At 46 years old, Mitchell has lengthy directing credentials, first at Paine's Plow and the Royal Shakespeare Company, where she was an assistant director, and more recently as associate director at the Royal Court and currently at the National Theater. Mitchell trained extensively in Russia and Eastern Europe, in particular with Russian pedagogues Lev Dodin, of St. Petersburg's Maly Theater, and Anatoli Vassiliev of Moscow's Gitis school. In Britain, where she has been called one of the country's "most polarizing" directors, she is known for her almost obsessive background research, her strict application of Stanislavsky's system and a growing, complex body of multi-media work, as well as operas. An intimate collaborator of Britain's most famous contemporary playwright, Martin Crimp, she has directed two of his works, "Attempts on Her Life" and "The City", as well as his versions of others, such as "The Maids" and "The Seagull". That production earned her enormous criticism for her reworking of Chekov, but the experience has not prevented her from yet more ambitious adaptations, of Virginia Woolf's The Waves and Dostoevsky's The Idiot ("Some Trace of Her"). A children's show, from Dr. Seuss's The Cat in the Hat, is scheduled to come to Paris next December.
Extremely controlled and precise in her answers during a public interview at the conference, she provided, in the absence of an actual production, some insight into her concerns and methods. Extracts.

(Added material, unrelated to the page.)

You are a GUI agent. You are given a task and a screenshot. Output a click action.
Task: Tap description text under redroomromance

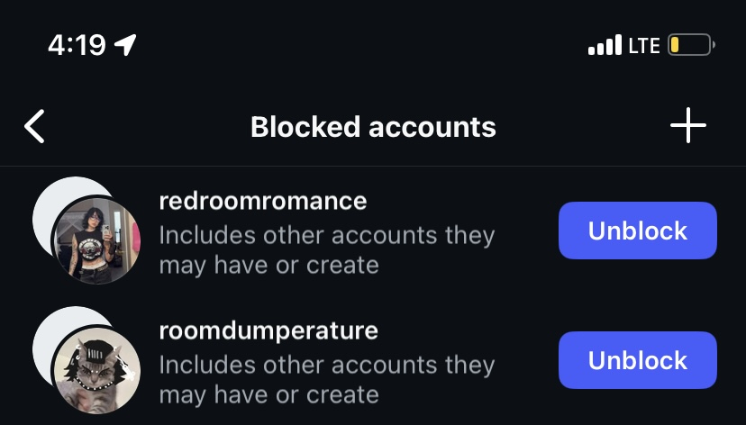pyautogui.click(x=326, y=236)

"I came here 22 years ago and looked at the work in this city with Lev Dodin and then in Moscow with Anatoli Vassiliev and in Georgia and Lithuania, in actually December '89 just after the Wall had fallen, and it was the most informative part of my... everything actually. It shaped everything that I did and do. I studied Lev Dodin's work and watched him train directors for three weeks in this city, so I was shaped by that visit and those international practitioners much more than I was shaped by anything in my own country."
"I suppose in the UK there is a preoccupation with language and speaking words, but there isn't such a preoccupation with constructing behavior and psychology, of which language is a small component. So in this country [Russia], at least, the legacy of the investigations of Stanislavsky, which were very rigorous investigations into how to represent life-like behavior on stage, that legacy created an amazingly sophisticated and complex methodology of acting and directing, with the emphasis on behavior and not on language. I think that was the thing I learned: the way that someone like Dodin or Vassiliev would scan every inch of the actor's body for the data, so that wherever the audience would look on the body they would get very thorough, precise data. And I've never really forgotten certain productions by Dodin or Vassiliev. They set the bar in my head for everything I make. And Pina Bausch, obviously."
"It's very strange to constantly have your influences a long way from you so you have to really work hard to hold them in your head. I think that's been the hard thing. Obviously, to fully understand Stanislavsky's late work, which is my interest and speciality, and to communicate it to actors in the rehearsal room, and then through the actors to the audience, has been 20 years of work. That's all I've been doing, really."
"I'm often sort of taking ideas about how to play an actor's intention or ideas about esthetics, color, the use of light, through several shows over several years. I think that to direct work is such a complex art because you have so many components: the writing, the acting, the lighting, the sound, the colors, the design. There are so many things that it's probably not possible to practice getting all of the strands of work without practicing over several shows. [...] If each production is life or death I get so frightened that I get paralyzed. But if a production is a production as well as a covert investigation of something, then I'm less paralyzed because I'm intellectually somehow free. [...] I don't think in individual productions. I think in arcs of work all the time."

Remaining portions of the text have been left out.